Monday, November 22, 2010

HW 17 - First Thoughts On the Illness & Dying Unit.

    Personally I have a very unhappy relationship with the topic of Illness & Dying but I do not wish to unravel that mesh of stories right now. Although I'm willing to discuss what I have been taught since my youth about Illness & Dying. I've been taught that Illness is a bad thing and it must be treated very seriously especially in my family. Whenever anyone gets sick even the slightest bit we all do our best to help that person get better as soon as possible. Attention, care, time, and any amount of money required will automatically be found and used to assist that member in my family to get better whenever they are ill. Thats just the way I grew up and it will never change, at least I think so. As for Dying it's a touchy topic for my family. Like any other family in America whenever anyone dies in our family there's an immediate funeral and celebration of their life to and a last chance to honor their life and create remembrance.

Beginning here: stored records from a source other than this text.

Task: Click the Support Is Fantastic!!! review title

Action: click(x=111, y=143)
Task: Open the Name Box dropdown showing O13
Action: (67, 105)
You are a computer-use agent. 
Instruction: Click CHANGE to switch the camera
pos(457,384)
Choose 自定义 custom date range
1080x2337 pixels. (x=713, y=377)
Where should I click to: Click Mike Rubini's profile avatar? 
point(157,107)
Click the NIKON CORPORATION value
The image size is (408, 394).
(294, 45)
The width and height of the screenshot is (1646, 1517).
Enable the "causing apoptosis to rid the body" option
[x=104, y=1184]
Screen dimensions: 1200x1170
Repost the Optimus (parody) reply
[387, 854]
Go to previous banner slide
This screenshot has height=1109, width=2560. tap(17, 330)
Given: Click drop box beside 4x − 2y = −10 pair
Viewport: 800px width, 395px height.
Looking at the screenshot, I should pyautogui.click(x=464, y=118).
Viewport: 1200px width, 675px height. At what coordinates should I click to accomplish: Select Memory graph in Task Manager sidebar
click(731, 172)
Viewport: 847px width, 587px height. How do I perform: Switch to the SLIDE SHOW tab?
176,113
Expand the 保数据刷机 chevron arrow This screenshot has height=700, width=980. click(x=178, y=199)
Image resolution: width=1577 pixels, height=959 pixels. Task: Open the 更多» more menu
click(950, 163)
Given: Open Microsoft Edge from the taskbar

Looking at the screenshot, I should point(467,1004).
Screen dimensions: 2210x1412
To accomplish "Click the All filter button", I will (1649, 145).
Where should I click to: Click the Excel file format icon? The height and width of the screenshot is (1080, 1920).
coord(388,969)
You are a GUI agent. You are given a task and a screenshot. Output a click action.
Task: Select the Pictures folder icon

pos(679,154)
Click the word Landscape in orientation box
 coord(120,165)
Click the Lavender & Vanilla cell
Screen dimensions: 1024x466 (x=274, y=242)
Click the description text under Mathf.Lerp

    I believe the social norms of Illnesses & Dying are as follows; you get ill we try to make you better, if you die we bury you and have a funeral to honor and remember you; to me the social norms are as simple as that. My own family's approach to these aspects in life is that they take them in and try to make them better by attempting to take better care of each other and trying to further celebrate our lost loved ones through funerals and wakes. As for some unusual perspectives I have about being sick and/or dying are that the actual action of dying is unusual to me. Think about dying period, people die every day but can you really understand it? A life, someone's life just up and ending, can you imagine it, could you endure it? How can people live with the fact everyday that any of us could die at any moment? This is what I find unusual, how death is constantly at our door step and we just accept it in life and attempt to live on like everything is going to be fine. But eventually until that fateful judgment day it won't be. The abrupt act of death is a roll of the dice to me that I believe nobody wants to drop.